#### Objective:
Please render all of the records below as a numbered list, leaving out any blank lines.

#### Element and text position data:
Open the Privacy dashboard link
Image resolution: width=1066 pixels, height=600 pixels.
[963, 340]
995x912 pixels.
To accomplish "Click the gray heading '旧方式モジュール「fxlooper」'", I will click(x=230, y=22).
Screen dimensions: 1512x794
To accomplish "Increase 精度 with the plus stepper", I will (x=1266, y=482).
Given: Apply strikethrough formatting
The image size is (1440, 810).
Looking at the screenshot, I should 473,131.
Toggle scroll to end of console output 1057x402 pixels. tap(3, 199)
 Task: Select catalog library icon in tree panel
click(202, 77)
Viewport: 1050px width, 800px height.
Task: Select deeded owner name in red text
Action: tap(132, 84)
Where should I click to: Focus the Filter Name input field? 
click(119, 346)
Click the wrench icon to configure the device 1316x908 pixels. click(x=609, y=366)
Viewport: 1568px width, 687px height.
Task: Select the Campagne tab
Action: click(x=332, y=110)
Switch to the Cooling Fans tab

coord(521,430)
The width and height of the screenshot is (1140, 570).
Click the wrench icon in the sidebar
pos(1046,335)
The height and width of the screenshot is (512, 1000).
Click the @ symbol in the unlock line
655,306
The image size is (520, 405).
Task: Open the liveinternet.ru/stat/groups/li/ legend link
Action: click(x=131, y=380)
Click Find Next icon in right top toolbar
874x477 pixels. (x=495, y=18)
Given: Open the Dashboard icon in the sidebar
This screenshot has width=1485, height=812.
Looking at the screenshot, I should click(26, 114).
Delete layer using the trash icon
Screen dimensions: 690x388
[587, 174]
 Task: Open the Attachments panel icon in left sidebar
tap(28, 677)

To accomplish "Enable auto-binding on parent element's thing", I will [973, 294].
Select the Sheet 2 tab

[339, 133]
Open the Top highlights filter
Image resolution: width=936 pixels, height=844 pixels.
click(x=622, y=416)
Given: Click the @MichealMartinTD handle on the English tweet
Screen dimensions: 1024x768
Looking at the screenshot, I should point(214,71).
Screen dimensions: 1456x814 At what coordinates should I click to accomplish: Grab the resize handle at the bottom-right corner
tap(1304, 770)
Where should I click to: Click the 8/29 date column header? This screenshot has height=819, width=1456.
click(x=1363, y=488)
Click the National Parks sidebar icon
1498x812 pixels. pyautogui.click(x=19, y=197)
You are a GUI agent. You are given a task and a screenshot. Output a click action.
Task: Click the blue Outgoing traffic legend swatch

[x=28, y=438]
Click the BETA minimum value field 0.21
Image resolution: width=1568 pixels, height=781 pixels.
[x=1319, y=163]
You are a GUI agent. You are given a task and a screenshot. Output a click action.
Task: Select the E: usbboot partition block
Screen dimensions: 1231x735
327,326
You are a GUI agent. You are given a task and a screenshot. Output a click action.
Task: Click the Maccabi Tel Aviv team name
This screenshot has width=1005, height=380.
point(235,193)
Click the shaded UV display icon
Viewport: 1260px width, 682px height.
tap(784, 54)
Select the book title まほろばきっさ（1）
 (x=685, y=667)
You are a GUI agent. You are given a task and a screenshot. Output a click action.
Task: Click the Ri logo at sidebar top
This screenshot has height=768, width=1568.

#### Solution to the exercise:
1. Open the Privacy dashboard link
2. Image resolution: width=1066 pixels, height=600 pixels.
3. [963, 340]
4. 995x912 pixels.
5. To accomplish "Click the gray heading '旧方式モジュール「fxlooper」'", I will click(x=230, y=22).
6. Screen dimensions: 1512x794
7. To accomplish "Increase 精度 with the plus stepper", I will (x=1266, y=482).
8. Given: Apply strikethrough formatting
9. The image size is (1440, 810).
10. Looking at the screenshot, I should 473,131.
11. Toggle scroll to end of console output 1057x402 pixels. tap(3, 199)
12.  Task: Select catalog library icon in tree panel
13. click(202, 77)
14. Viewport: 1050px width, 800px height.
15. Task: Select deeded owner name in red text
16. Action: tap(132, 84)
17. Where should I click to: Focus the Filter Name input field? 
18. click(119, 346)
19. Click the wrench icon to configure the device 1316x908 pixels. click(x=609, y=366)
20. Viewport: 1568px width, 687px height.
21. Task: Select the Campagne tab
22. Action: click(x=332, y=110)
23. Switch to the Cooling Fans tab
24. coord(521,430)
25. The width and height of the screenshot is (1140, 570).
26. Click the wrench icon in the sidebar
27. pos(1046,335)
28. The height and width of the screenshot is (512, 1000).
29. Click the @ symbol in the unlock line
30. 655,306
31. The image size is (520, 405).
32. Task: Open the liveinternet.ru/stat/groups/li/ legend link
33. Action: click(x=131, y=380)
34. Click Find Next icon in right top toolbar
35. 874x477 pixels. (x=495, y=18)
36. Given: Open the Dashboard icon in the sidebar
37. This screenshot has width=1485, height=812.
38. Looking at the screenshot, I should click(26, 114).
39. Delete layer using the trash icon
40. Screen dimensions: 690x388
41. [587, 174]
42.  Task: Open the Attachments panel icon in left sidebar
43. tap(28, 677)
44. To accomplish "Enable auto-binding on parent element's thing", I will [973, 294].
45. Select the Sheet 2 tab
46. [339, 133]
47. Open the Top highlights filter
48. Image resolution: width=936 pixels, height=844 pixels.
49. click(x=622, y=416)
50. Given: Click the @MichealMartinTD handle on the English tweet
51. Screen dimensions: 1024x768
52. Looking at the screenshot, I should point(214,71).
53. Screen dimensions: 1456x814 At what coordinates should I click to accomplish: Grab the resize handle at the bottom-right corner
54. tap(1304, 770)
55. Where should I click to: Click the 8/29 date column header? This screenshot has height=819, width=1456.
56. click(x=1363, y=488)
57. Click the National Parks sidebar icon
58. 1498x812 pixels. pyautogui.click(x=19, y=197)
59. You are a GUI agent. You are given a task and a screenshot. Output a click action.
60. Task: Click the blue Outgoing traffic legend swatch
61. [x=28, y=438]
62. Click the BETA minimum value field 0.21
63. Image resolution: width=1568 pixels, height=781 pixels.
64. [x=1319, y=163]
65. You are a GUI agent. You are given a task and a screenshot. Output a click action.
66. Task: Select the E: usbboot partition block
67. Screen dimensions: 1231x735
68. 327,326
69. You are a GUI agent. You are given a task and a screenshot. Output a click action.
70. Task: Click the Maccabi Tel Aviv team name
71. This screenshot has width=1005, height=380.
72. point(235,193)
73. Click the shaded UV display icon
74. Viewport: 1260px width, 682px height.
75. tap(784, 54)
76. Select the book title まほろばきっさ（1）
77.  (x=685, y=667)
78. You are a GUI agent. You are given a task and a screenshot. Output a click action.
79. Task: Click the Ri logo at sidebar top
80. This screenshot has height=768, width=1568.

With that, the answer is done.